WHAT TO PRODUCE —
Change every "pixels" in the data below to "px" and leave everything else as it is.

━━━━━ STORED RECORDS ━━━━━

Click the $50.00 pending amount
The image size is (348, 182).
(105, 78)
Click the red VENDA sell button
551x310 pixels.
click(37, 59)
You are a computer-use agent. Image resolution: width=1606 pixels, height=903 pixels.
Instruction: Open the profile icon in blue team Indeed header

━━━━━

SOLUTION BELOW —
Click the $50.00 pending amount
The image size is (348, 182).
(105, 78)
Click the red VENDA sell button
551x310 px.
click(37, 59)
You are a computer-use agent. Image resolution: width=1606 px, height=903 px.
Instruction: Open the profile icon in blue team Indeed header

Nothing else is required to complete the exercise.